6. The improvement as set forth in claim 5, further comprising: said remote subscriber unit for requesting at the remote subscriber unit, prior to said central office encoding the plurality of broadband-data signals, a plurality of programs which will become the plurality of broadband-data signals; and a plurality of any of televisions and computers, for viewing, after the remote-subscriber unit converts the plurality of decoded-broadband-data signals to the plurality of received-broadband-data signals, the plurality of programs from the plurality of received-broadband-data signals, respectively.

7. An improvement to a telephone system using a Digital Subscriber Loop (DSL) having four or more bands, with each of the four or more bands having a bandwidth, with each band for transmitting a first broadband-data signal, including computer, television, or video signal, comprising the steps of: a central office for encoding a second broadband-data signal, for overlaying the first broadband-data signal, within the bandwidth in one of the four or more bands, by multiplying the second broadband-data signal by an encoding signal having a first Walsh function g1(t), a second Walsh function g2(t), a third Walsh function g3(t), or a fourth Walsh function g4(t), thereby generating an encoded-broadband-data signal; said central office for transmitting the encoded-broadband-data signal, at a respective carrier frequency for one of the four or more bands, over a DSL-communications channel; a remote-subscriber unit for decoding the encoded-second broadband-data signal, using a respective replica of the encoding signal having, as used by said central office for encoding, the corresponding first Walsh function g1(t), second Walsh function g2(t), third Walsh function g3(t), or fourth Walsh function g4(t), thereby generating a decoded-second broadband-data signal; and said remote-subscriber unit for converting the decoded-second broadband-data signal to the second broadband-data signal.

8. The improvement as set forth in claim 7, further comprising: said remote subscriber unit for requesting, prior to said central office encoding the second broadband-data signal, a program which will become the second broadband-data signal; and a television or computer, for viewing after the remote-subscriber unit converts the decoded-second broadband-data signal to the second broadband-data signal, the program from the second broadband-data signal.

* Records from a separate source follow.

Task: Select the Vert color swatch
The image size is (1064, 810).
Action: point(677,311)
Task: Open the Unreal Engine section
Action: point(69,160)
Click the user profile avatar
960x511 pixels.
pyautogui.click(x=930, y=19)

9. An improvement to a telephone system using a Digital Subscriber Loop (DSL) having at least four bands, with each of the at least four bands having a bandwidth, with each band for transmitting a first broadband-data signal, including computer, television, or video signal, comprising the steps of: encoding a plurality of broadband-data signals, with the plurality of broadband-data signals not including the first broadband-data signal, for overlaying the first broadband-data signal, within the bandwidth in one of the at least four bands, by multiplying the plurality broadband-data signals by a plurality of encoding signals having a plurality orthogonal or quasi-orthogonal functions, respectively, thereby generating a plurality of encoded-broadband-data signals; transmitting the plurality of encoded-broadband-data signals, at a respective carrier frequency for one of the at least four bands, over a DSL-communications channel; decoding, at a remote-subscriber unit (RSU), the plurality of encoded-broadband-data signals, using respective replicas of the plurality of the encoding signals having, as used for the step of encoding, the corresponding plurality of orthogonal or quasi-orthogonal functions, respectively, thereby generating a plurality of decoded-broadband-data signals; and converting, at the remote-subscriber unit, the plurality of decoded-broadband-data signals to a plurality of received-broadband-data signals, respectively.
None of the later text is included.